Memory-Boosting Foods

 

Now that we’ve established that food and diet play an important role in strengthening our memory, let’s see what we can eat to help us remember better!

 

Omega-3 Fatty Acids

Always at the top of the list of food for our brains is Omega-3 fatty acids. According to an article by Singapore Sports Hub, “Approximately 60% of our brain is made of fat, and half of that fat is the omega-3 type. These omega-3 fats are used to build brain and nerve cells, and are essential for memory and learning.”

Good news for fish or seafood lovers – you can easily get Omega-3 fatty acids from fish like salmon, sardines, herring & trout! Omega-3 fatty acids may slow age-related mental decline and help ward off Alzheimer’s disease.

 

Polyphenols

Sounds unfamiliar? Well, Polyphenols are compounds naturally found in plants, fruits, herbs, and vegetables. Found in foods such as broccoli, berries, and more, polyphenols act as antioxidants that help neutralise harmful free radicals in our bodies.

Food and drinks with higher levels of polyphenols will help protect the brain from mental decline and reduce the risk of Alzheimer’s. There are many sources of polyphenols like green tea which will help you even more as it contains caffeine that helps keep your mind alert. Olive oil is another great source of polyphenols. Cooking with olive oils will help you increase polyphenol intake day to day without extra effort. Try the flavourful ones such as the Naturel Extra Virgin Olive Oil range to add depth and flavour in your dishes.

Other foods that contain a higher percentage of polyphenols are foods with a higher content of flavonoids like dark chocolate and higher content of antioxidants like blueberries.

 

Vitamins & boron

Vitamins, particularly vitamins B, E, and C have particular roles in the enhancement and protection of our brains. Foods like eggs, oranges, and nuts are all rich in vitamins and should be part of our daily diet especially when we want to improve our memory or slow down the progression of our mental decline.

Boron is another great nutrient for brain food. They can be found in raisins, apricots, almonds, and more. According to an article written by Susan De Plessis, “Boron is a trace element that improves hand-eye coordination, attention, and memory.”

 

What to Avoid?

When it comes to our brain health, what we avoid is just as important as what we consume. What do we reduce or avoid for us to have better memory?

Saturated fat

According to Dr. Lim Kim En, Neurobiologist, “Research suggests that making the right food choices could protect your brain function and lower your odds of getting dementia. Additionally, for a person with dementia, proper nutrition can keep the body strong and ease behavioural symptoms.” Furthermore, foods that are high in saturated fat can cause weight gain that puts you at risk for other diseases like diabetes.
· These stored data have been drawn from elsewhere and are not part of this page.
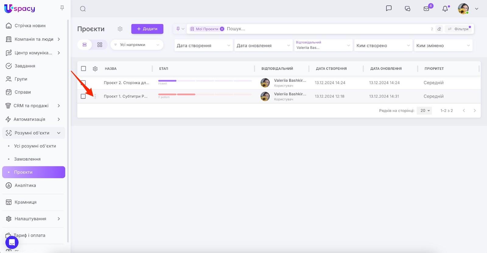Open project settings gear beside Проєкти title
This screenshot has width=487, height=253.
[120, 29]
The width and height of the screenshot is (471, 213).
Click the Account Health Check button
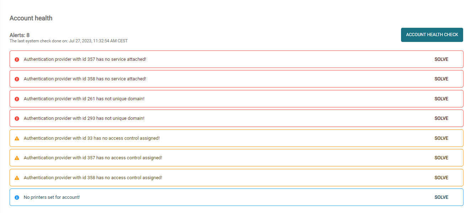[432, 35]
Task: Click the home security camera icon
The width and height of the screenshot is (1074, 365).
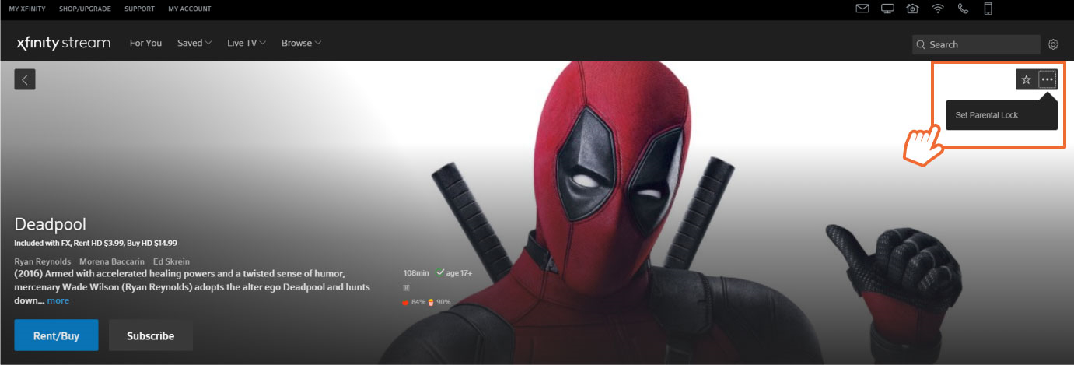Action: pos(912,9)
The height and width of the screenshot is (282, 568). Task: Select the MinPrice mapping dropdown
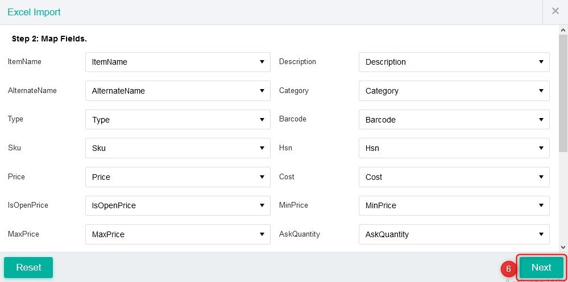click(454, 205)
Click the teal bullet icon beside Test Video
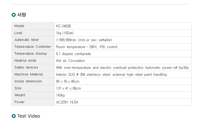200x122 pixels. pos(14,116)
Foods like red meat, whole milk, butter, cheese, cream, and ice cream are known to have a higher count of saturated fat. However, you do not have to avoid them completely, just consume them in moderation.

 

Sugary drinks & alcohol

An excessive intake of sugary drinks increases the odds of developing type 2 diabetes, which has been shown to increase the risk of Alzheimer’s disease. For those who have a sweet tooth, try replacing sugar with a Low GI natural sweetener like Naturel’s Coconut Nectar when you crave something sweet.
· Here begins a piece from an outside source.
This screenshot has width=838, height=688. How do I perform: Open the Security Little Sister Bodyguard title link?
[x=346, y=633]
Alcoholic beverages can be damaging to your memory too. Alcohol affects your brain when you drink excessively. People who drink a lot tend to be deficient in Vitamin B-1 which is vital for providing energy to the brain and nerve cells.

 

 

Although we have very limited control over how our memory works, we are fully in the driver’s seat when it comes to enhancing our brain power. A sharper mind can help our brains process information better, and quicker and store it for much longer. One of the best ways to help our brain is to eat right.

Let’s recognise the importance of leading a fit and healthy lifestyle. Being active and completing puzzles and riddles are little ways we can train our brains. Taking small steps to increase brain power will make you feel like you’ve got actual superpowers!